### Tasks for this exercise:
1. Answer these questions using the passage on Pesach customs:
(a) When does the counting of the ‘Omer begin, and until which festival does it continue?
(b) What green stalk is given as an example for the custom at the conclusion of Pesach?
(c) When the first seder falls on Saturday night, on which night is the search for chametz conducted?
2. Extend the passage on Pesach customs by writing what comes after its final sentence.

### Reading passage:
Prior to Musaf (the additional service), on the first day of Pesach, Morid HaTal, the prayer for the dew) is re-instituted. The counting of the ‘Omer is begun (at night) at the onset of the second day of Pesach and continues up to the festival of Shavuot. Each one should make special signs for himself, so as not to forget even once. If one forgets at night and does not remember to count (without a Berakhah) during the day, then all the Berakhoth of the previous nights might be considered to have been in vain and moreover, he has defaulted on a Misvat ‘Aseh (positive precept).
At night, at the conclusion of Pesach, it is the custom to to hit one another with green stalks (such as celery) while wishing each other “Sentak Khadhra” which is a a blessing for a green (fruitful) year for all. And just as, in His Infinite Mercy, the Holy One Blessed Be He redeemed us from Egypt, out of the house of bondage, so too we pray that this year will bring the Final Redemption. Leshanah Habba-ah Birushalayim, Amen.
Taken from the writings of Hakham Ya’aqob Menashe
Bedikat Chametz –
The Search for Chametz (Leaven):
The evening of Nisan 14:
On the night of 14 Nisan, the night before the Pesach Seder, the search for chametz (leaven) is made. It should be done with a candle as soon as possible after nightfall, in a darkened house. Remember that leaven is a “type” for the evil inclination. Removing leaven is the “external” that represents the “internal” of removing the evil inclination from our lives. Do NOT neglect to remove the evil inclination!
When the first seder is on Saturday night, the search is conducted on Thursday night, Nisan 13.

### Record extracts:

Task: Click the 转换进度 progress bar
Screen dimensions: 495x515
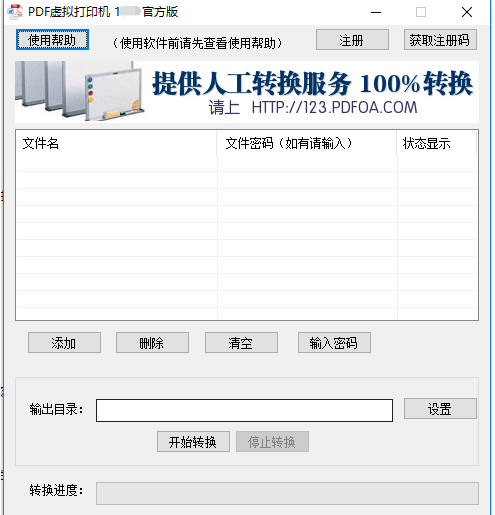Action: point(287,493)
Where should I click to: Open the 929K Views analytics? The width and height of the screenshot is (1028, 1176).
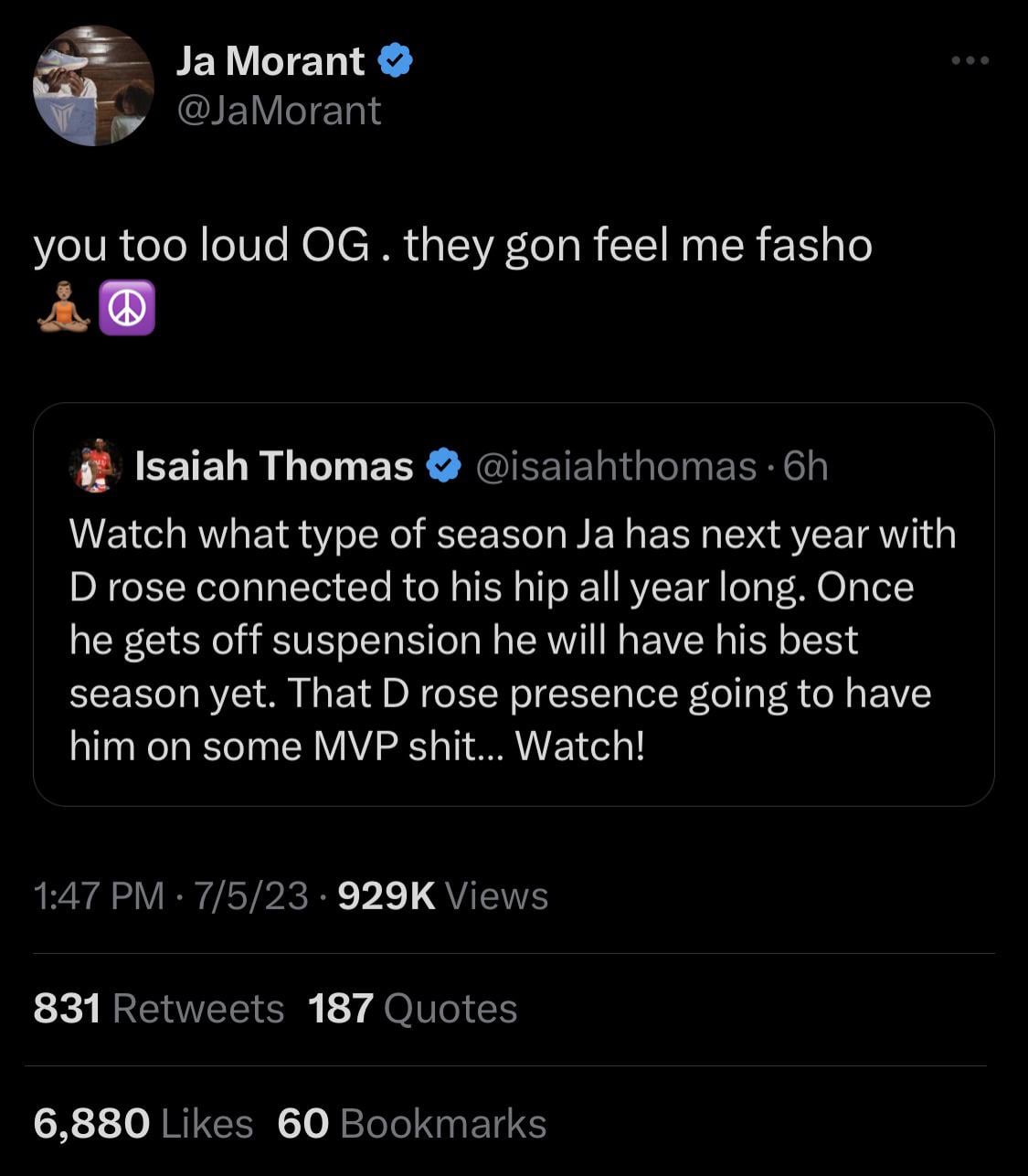tap(443, 895)
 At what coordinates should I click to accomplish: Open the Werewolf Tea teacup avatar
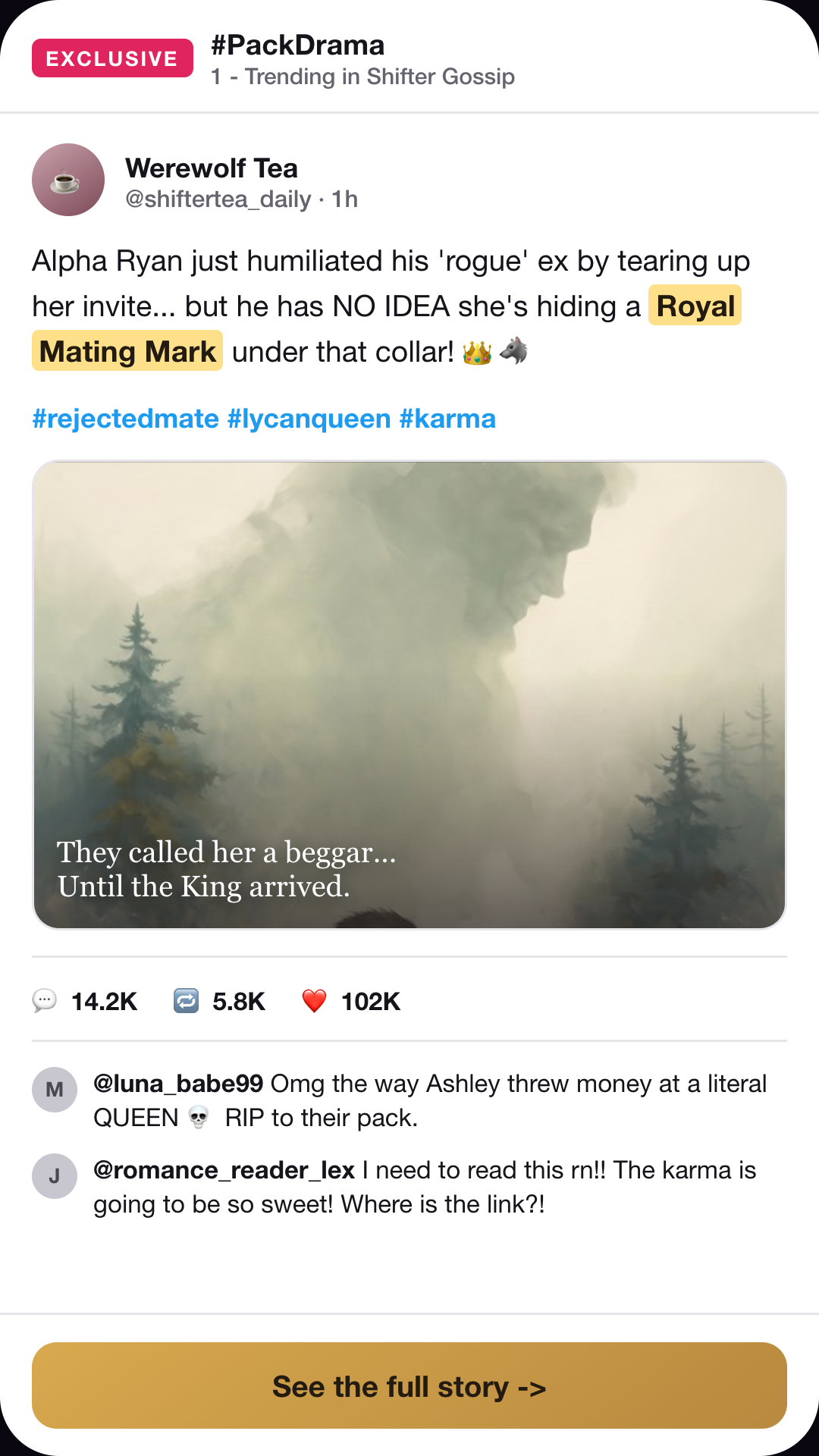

### Task-by-task outputs:
1.
(a) It begins at night, at the onset of the second day of Pesach, and continues up to the festival of Shavuot.
(b) Celery.
(c) Thursday night, Nisan 13.

2.
Traditionally, a candle (for young children try using flashlights to imitate the “Light of the World”), wooden spoon, feather, and a bag are used to facilitate the complete removal of chametz (leaven). There is a custom to tie the festivals together. Some people form the remnants of their Chanukah candles into the candle for the search. Some also use a leaf of the lulav from Succoth in place of the feather, and then burn the lulav with the chametz on the following morning. The house should be darkened.
Nisan 14 before 9:30am
Ten pieces of bread should be placed in different parts of the house. Don’t forget where you put them!
The following supplication is then recited:
I am prepared and ready to perform the positive and negative commandments of
removing chametz. For the sake of the unification of the Holy One, Blessed is
He, and His Presence, through Him Who is hidden and inscrutable - I pray in the
name of all
The following blessing is said before the search commences:
Blessed art Thou, HaShem our God, King of the universe, who has sanctified us by Your commandments and instructed us concerning the removal of leaven.
The search begins! Every place where chametz could be found, should be searched out. Minimally, of course, the ten pieces of bread should be found and collected. All of the chametz should be collected in the bag. After all chametz has been found and collected, the following declaration should be recited:
May all leaven in my possession which I have not seen or removed, be regarded as mere dust of the earth.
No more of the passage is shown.